Task directions -> Look through the listing below and report the lines that have the word "computer" in them.

──────── Given data

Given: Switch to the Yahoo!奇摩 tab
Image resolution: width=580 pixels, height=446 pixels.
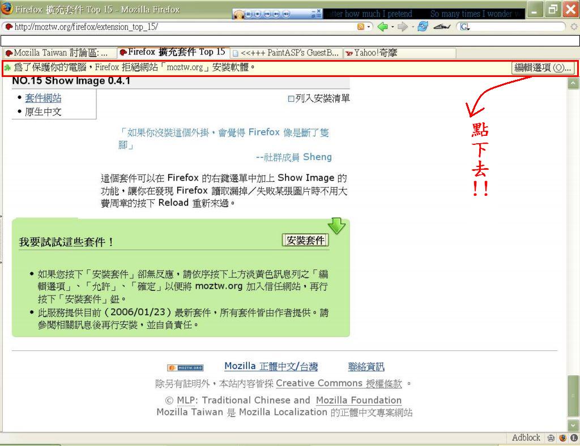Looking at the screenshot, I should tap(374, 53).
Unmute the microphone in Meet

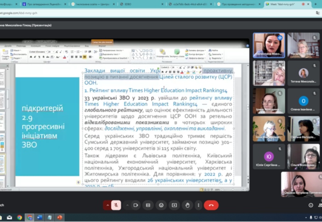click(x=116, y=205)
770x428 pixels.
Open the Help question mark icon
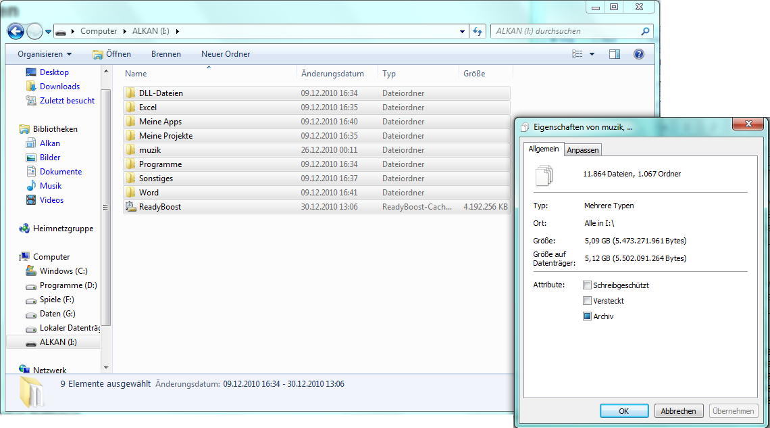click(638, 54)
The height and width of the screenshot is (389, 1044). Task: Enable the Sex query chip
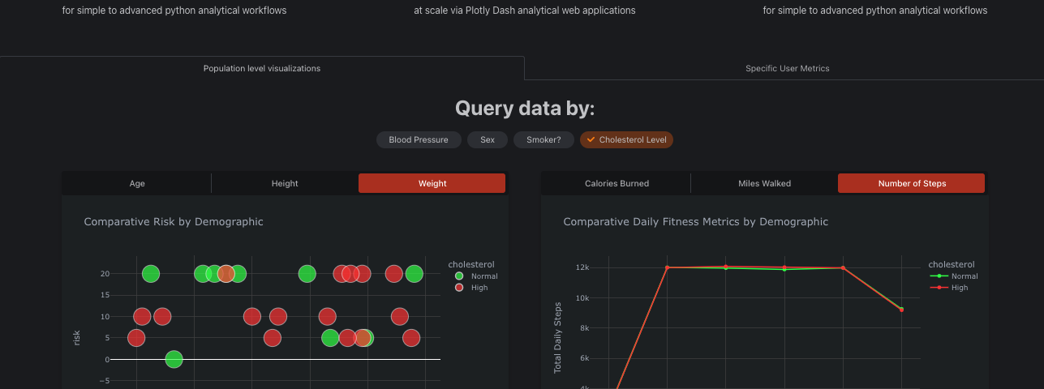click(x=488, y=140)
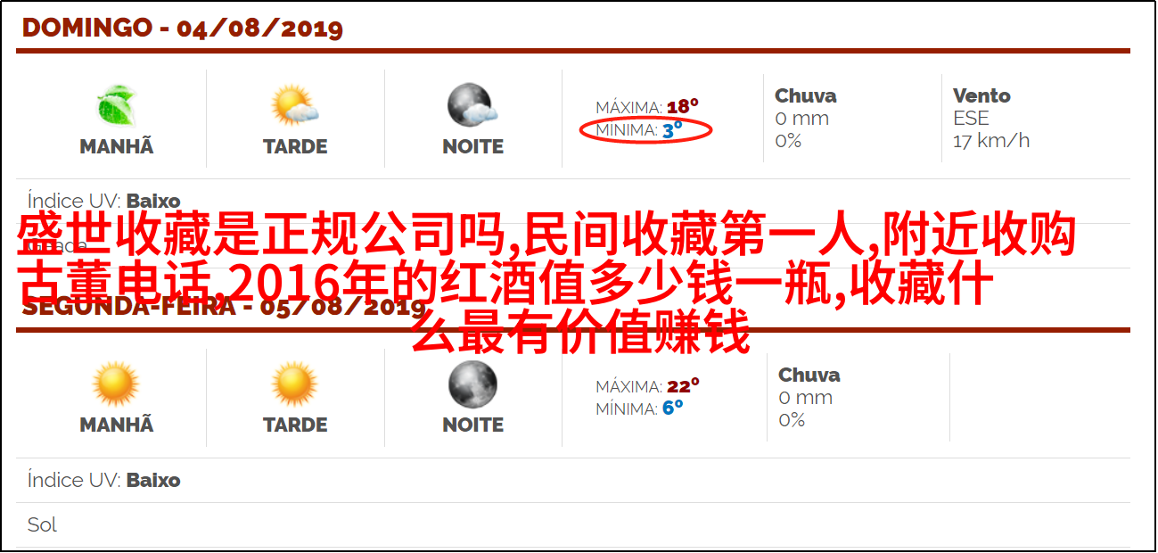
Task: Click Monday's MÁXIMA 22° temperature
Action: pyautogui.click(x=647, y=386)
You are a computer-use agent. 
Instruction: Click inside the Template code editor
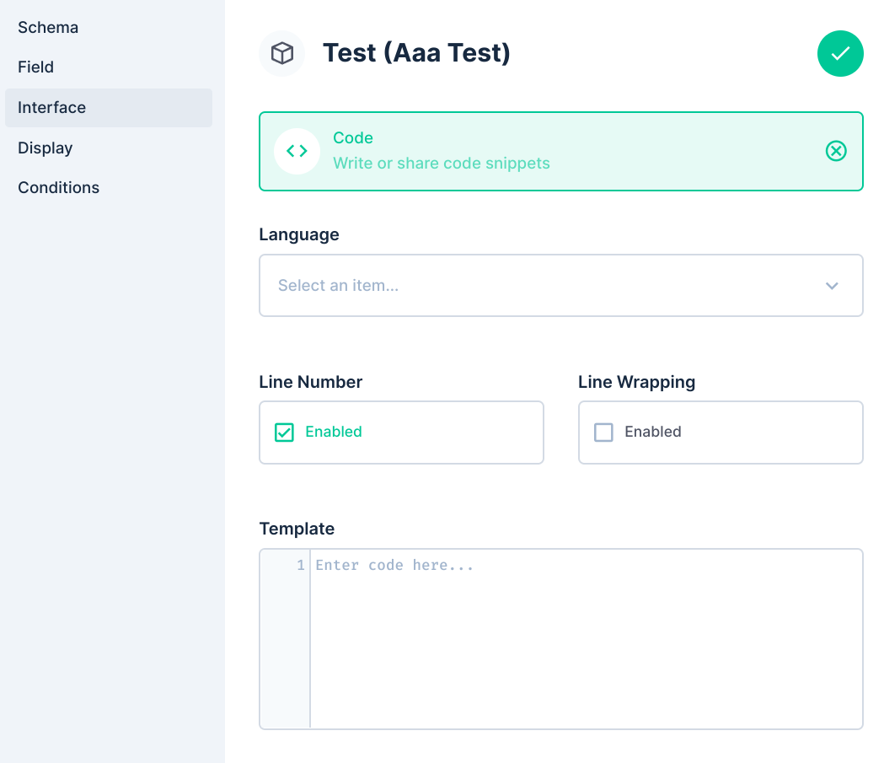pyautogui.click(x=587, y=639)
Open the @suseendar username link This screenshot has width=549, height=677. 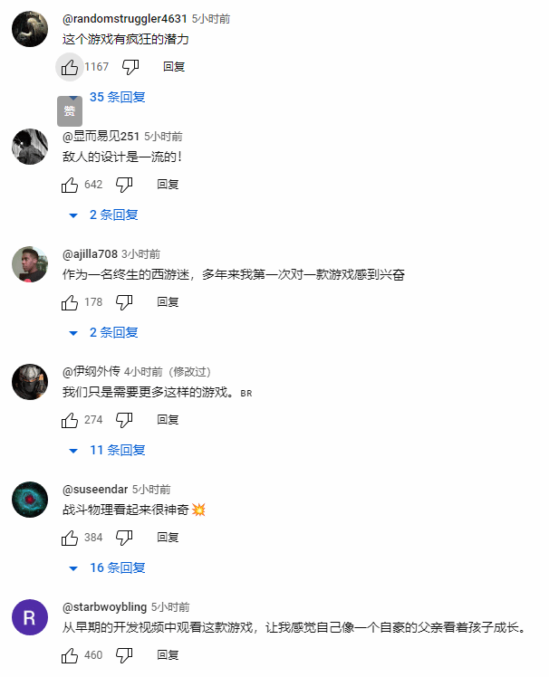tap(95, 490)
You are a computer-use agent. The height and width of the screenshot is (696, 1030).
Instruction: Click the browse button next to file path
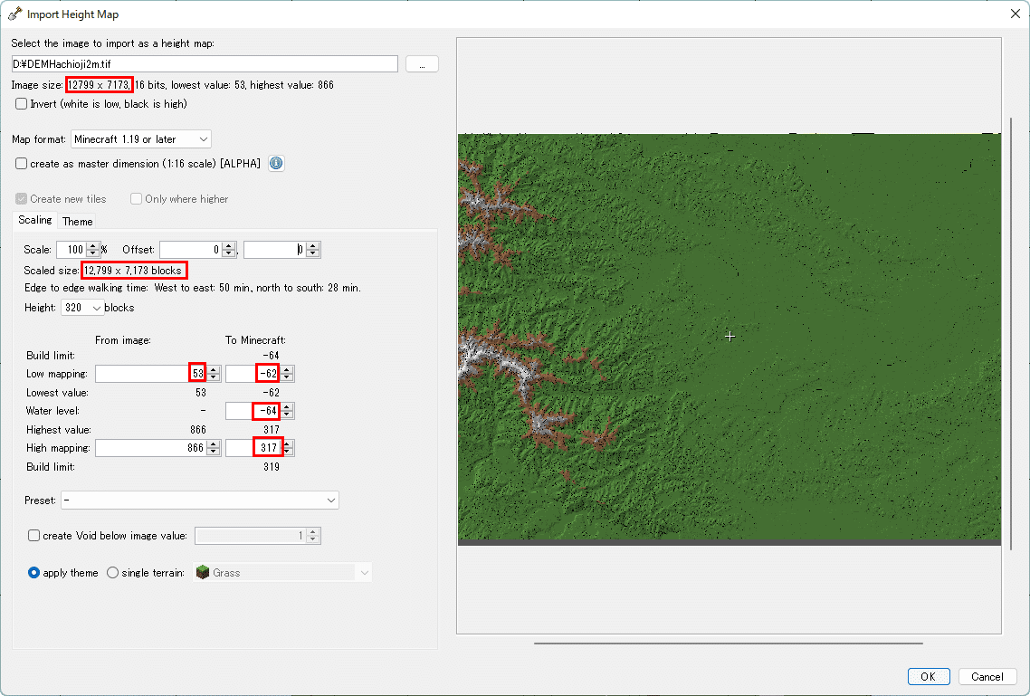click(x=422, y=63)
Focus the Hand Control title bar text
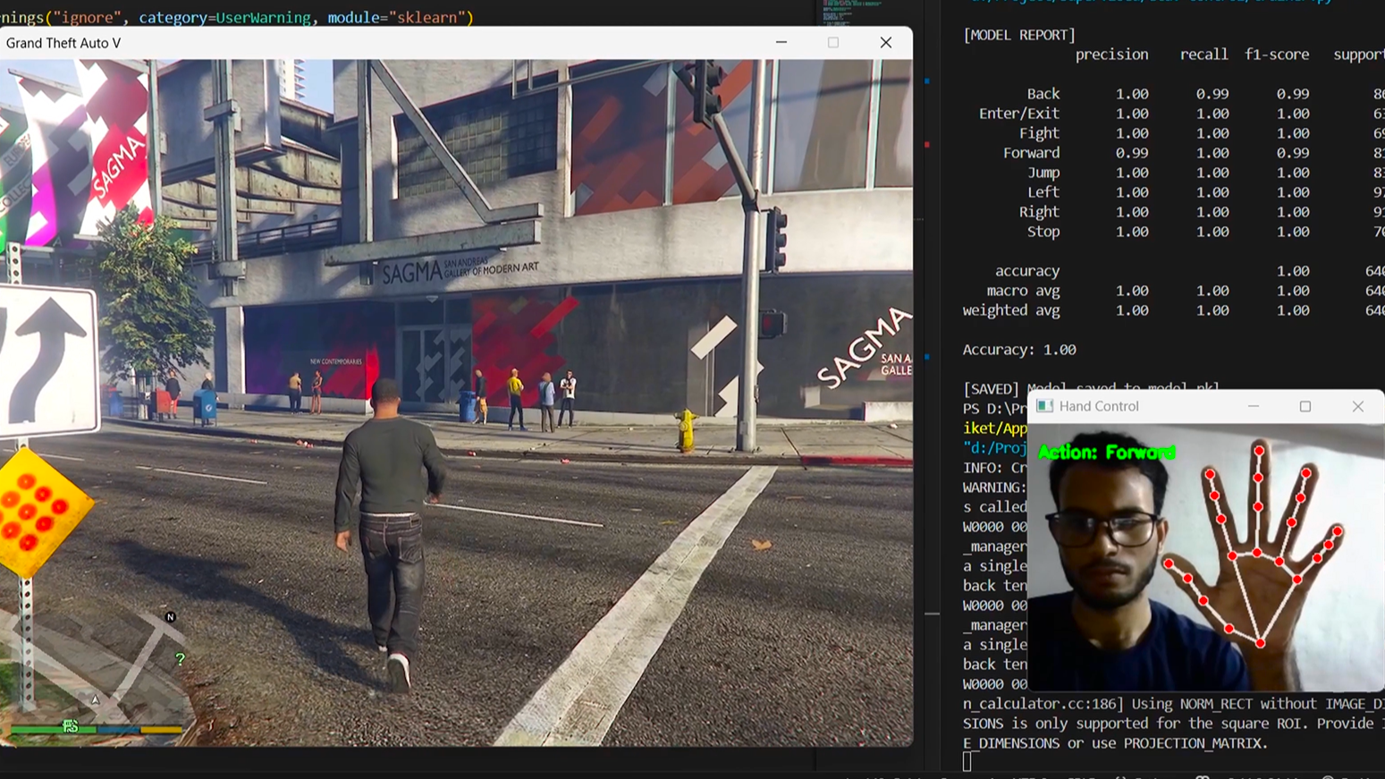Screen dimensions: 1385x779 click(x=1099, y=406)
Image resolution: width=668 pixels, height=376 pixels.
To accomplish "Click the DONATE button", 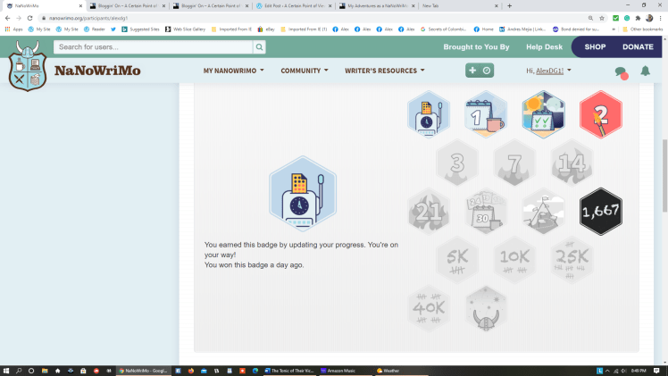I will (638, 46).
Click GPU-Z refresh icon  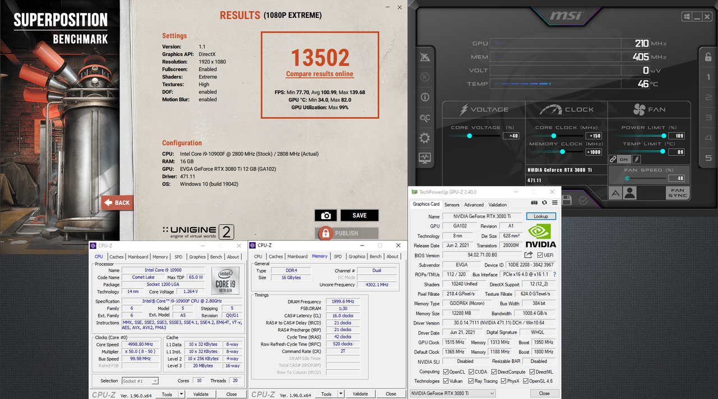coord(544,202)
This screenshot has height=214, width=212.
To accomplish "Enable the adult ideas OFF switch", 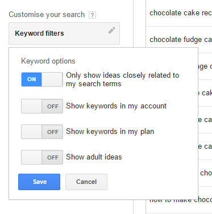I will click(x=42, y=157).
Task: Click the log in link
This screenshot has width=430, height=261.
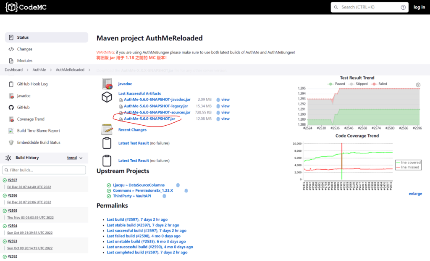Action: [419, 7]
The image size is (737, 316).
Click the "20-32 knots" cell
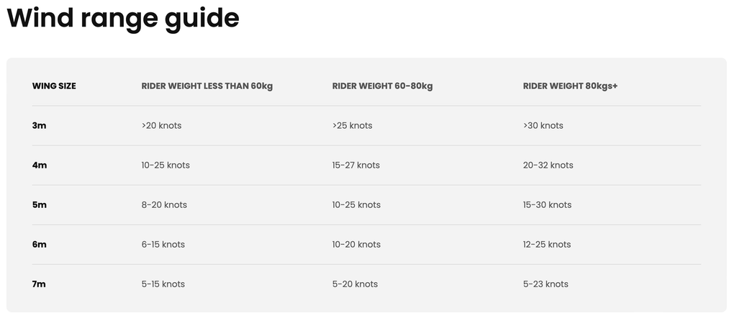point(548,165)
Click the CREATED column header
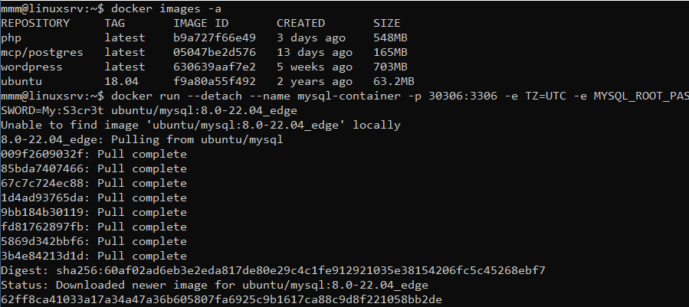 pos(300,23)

────────────────

Reply to the task ->
You are a computer-use agent. 
You are a computer-use agent. The height and width of the screenshot is (696, 1030).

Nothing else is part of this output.